Les Zones hors OGM de la Suisse, de la Toscane et du peuple autochtone Zenú des prairies caraïbes de Colombie sont de bons exemples dans lesquels des peuples du Sud et des peuples du Nord reprennent leur destin en main en bravant les accords internationaux et les pressions des grands groupes agro-alimentaires, semenciers, économiques, commerciaux: il n'est pas nécessaire d'attendre le re-moralisation des décisions politiques de nos gouvernements et de nos influenceurs politiques ou agissant dans des médias libres et indépendants. Il existe sur la planète des
Zones d'Autodétermination régionale, locale, diverse et sans OGM.
Pour des milliers de peuples autochtones, d'ethnies, de tribus indigènes, de nations, de Pays, pour des centaines de groupes de la société civile et d'ONG du monde entier, les accords sur les
ADPIC, et, encore plus déprédateurs, sur les
ADPIC+ constituent l'aspect le plus dangereux de l'OMC. La "
légitimité" de l'OMC est aujourd'hui étroitement liée à celle des accords sur les ADPIC qui sont négociés de manière bilatérale "et ciblée" entre les États membres de l'OMC. Les accords sur les ADPIC sont ce qui va rester de l'OMC, définitivement morte depuis l'été 2007 avec le
G4 de Potsdam, et sont une extrême violence contre les Pays du Sud. Evidemment les parlementaires de "gauche" et Verts n'en ont pas parlé pendant les débats français sur les OGM dont la Loi vient d'être votée le 20 mai 2008. Les accords sur les ADPIC sont à présent la clef de voûte du système du "
libre commerce". Ces accords sur les ADPIC ont décuplé la mauvaise renommée du système commercial multilatéral de l'OMC. Contrairement aux prétendus principes de libre-échange et de libéralisation commerciale prônés par l'OMC, les accords sur les ADPIC sont utilisés comme un instrument de protectionnisme servant à favoriser les monopoles industriels à l'aide des brevets de la génomique délivrés sur les inventions et les procédés biotechnologiques, sur les semences, les gènes, le vivant en entier ou en morceau, et sur les médicaments. Par le biais de ces accords, de grandes entreprises du Nord utilisent les droits de propriété intellectuelle pour protéger leurs marchés et entraver toute concurrence.
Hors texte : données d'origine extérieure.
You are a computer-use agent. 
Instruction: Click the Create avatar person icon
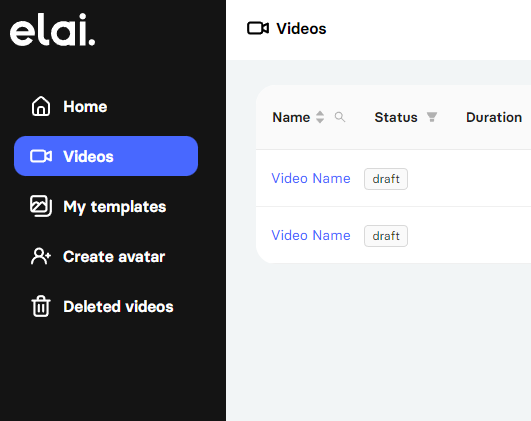click(x=41, y=256)
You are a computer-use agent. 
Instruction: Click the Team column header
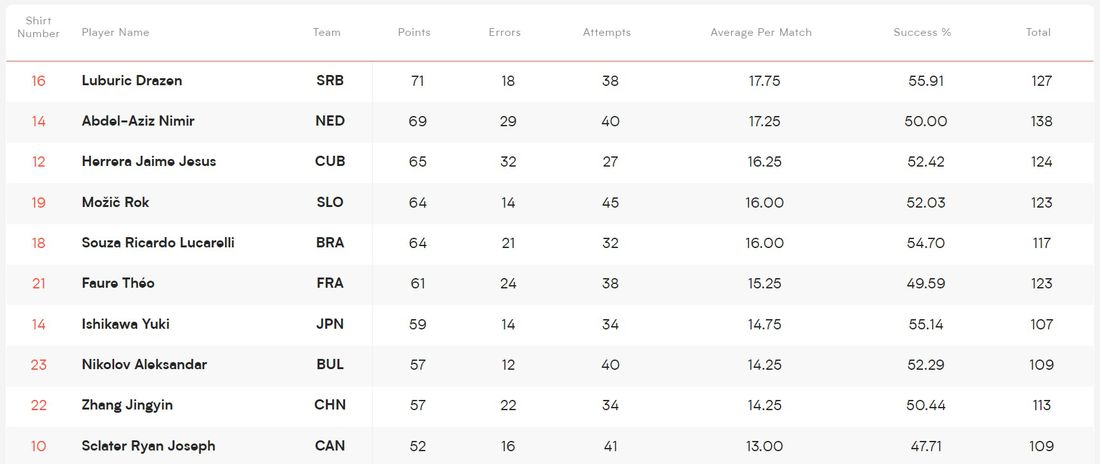click(327, 32)
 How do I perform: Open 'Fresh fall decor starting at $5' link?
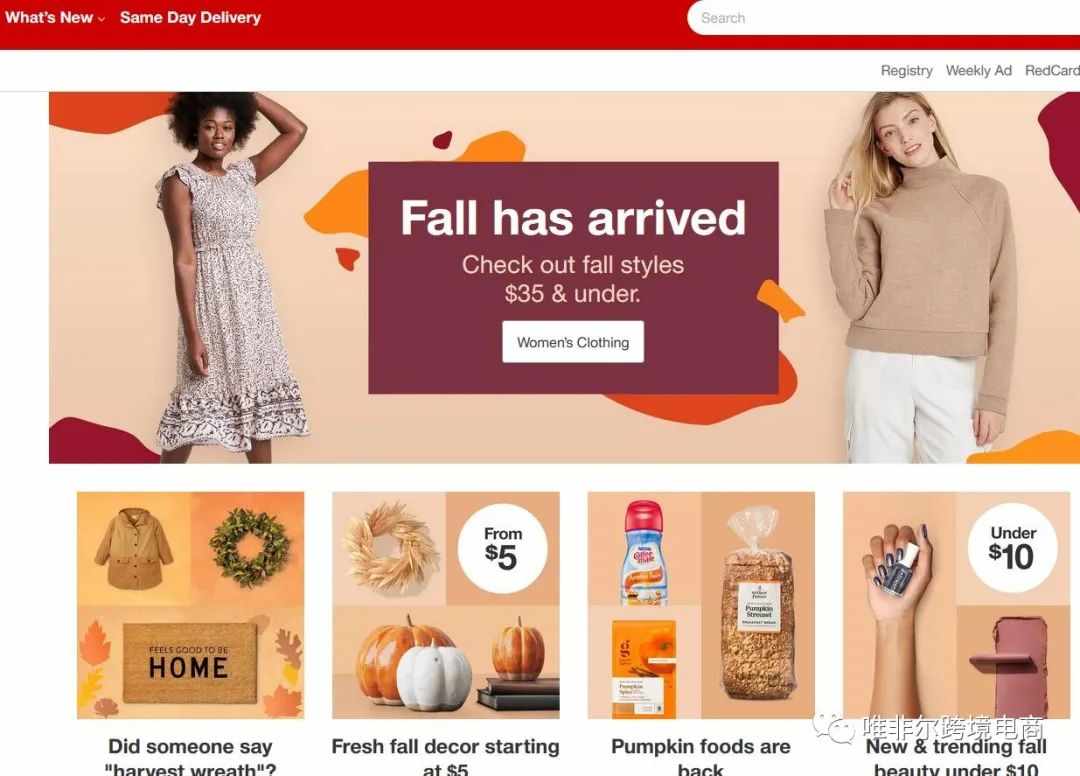446,758
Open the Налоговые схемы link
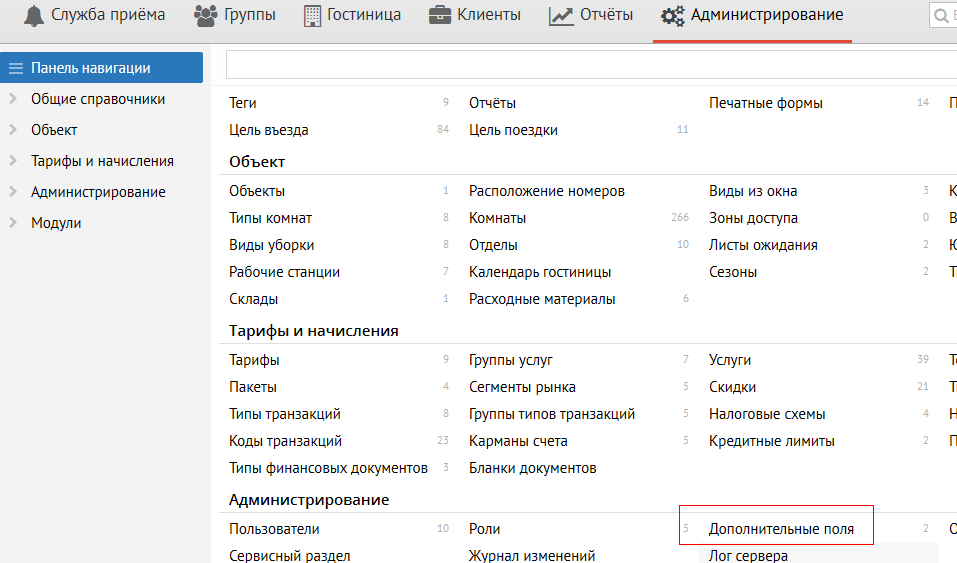 (x=767, y=414)
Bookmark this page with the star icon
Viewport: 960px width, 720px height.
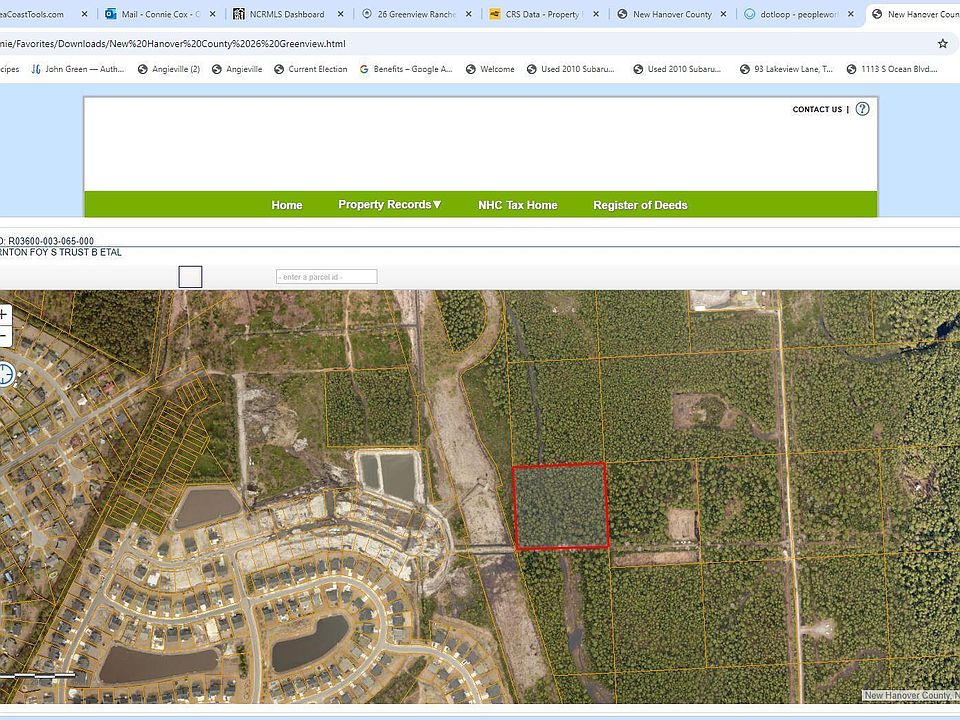point(942,44)
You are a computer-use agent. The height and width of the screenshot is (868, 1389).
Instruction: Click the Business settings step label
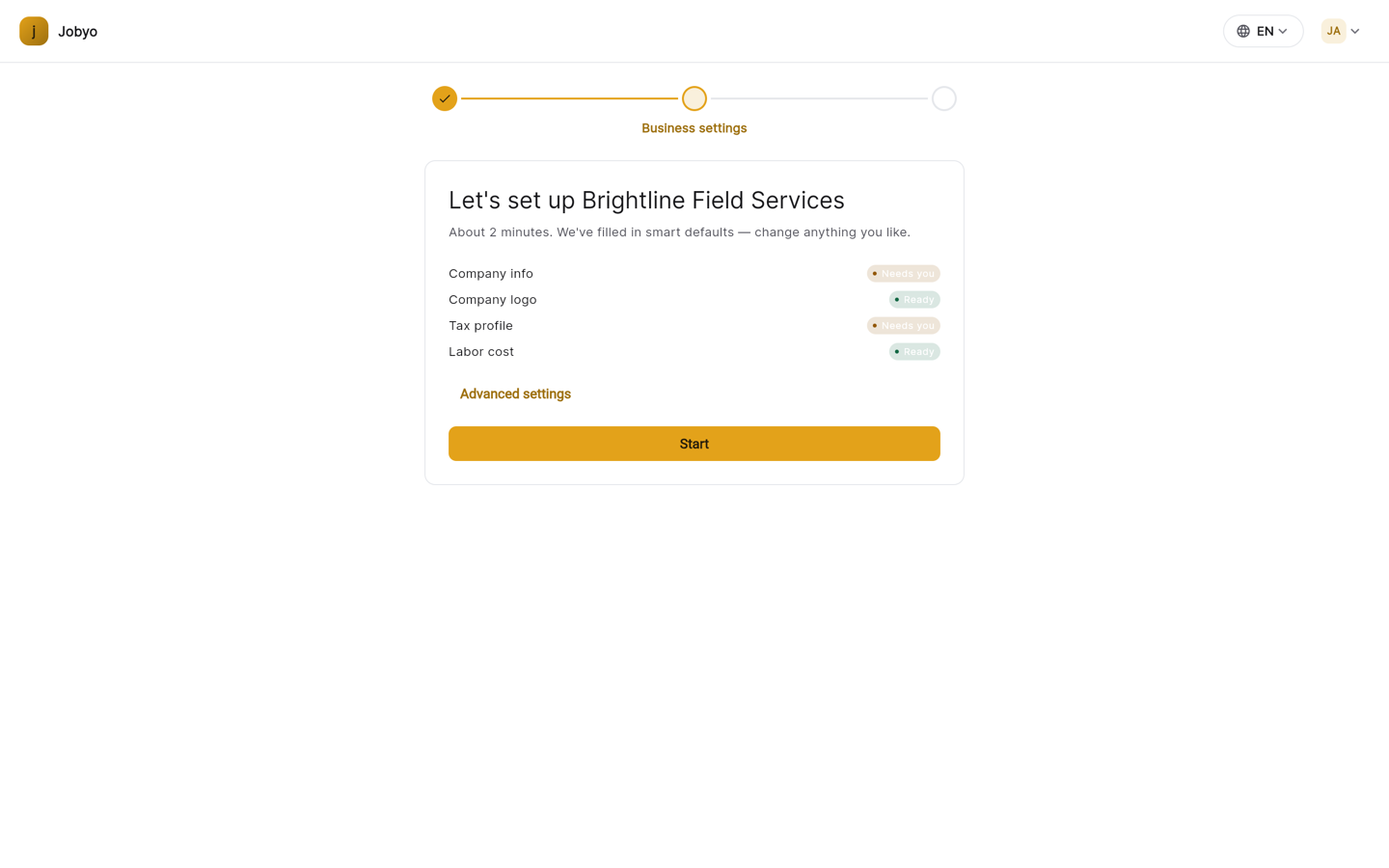pos(694,128)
Les niveaux excessivement élevés de protection de la propriété intellectuelle exigés par les accords sur les ADPIC ont fait pencher la balance en faveur des privilèges monopolistiques des détenteurs des droits de propriété intellectuelle, au détriment de l'intérêt public de la planète entière et en privant le Sud du droit à tirer profit des espèces variétales et médicinales autochtones. Les accords sur les ADPIC privent les PED (Pays en Développement) et les Pays ACP (Afrique Caraïbes Pacifique) de leur souveraineté alimentaire et minent les objectifs de développement durable, dont l’éradication de la pauvreté, la réponse aux besoins de santé publique, la conservation de la Diversité biologique, la protection de l'environnement et la mise en pratique les droits économiques, sociaux et culturels. Le défrichage au profit de la déforestation, de l'industrialisation et de l'exploitation des ressources minières, les Accords sur les ADPIC sont aussi tous et sans exception le mobile des ethnocides biotechnologiques perpétrés massivement sur la planète.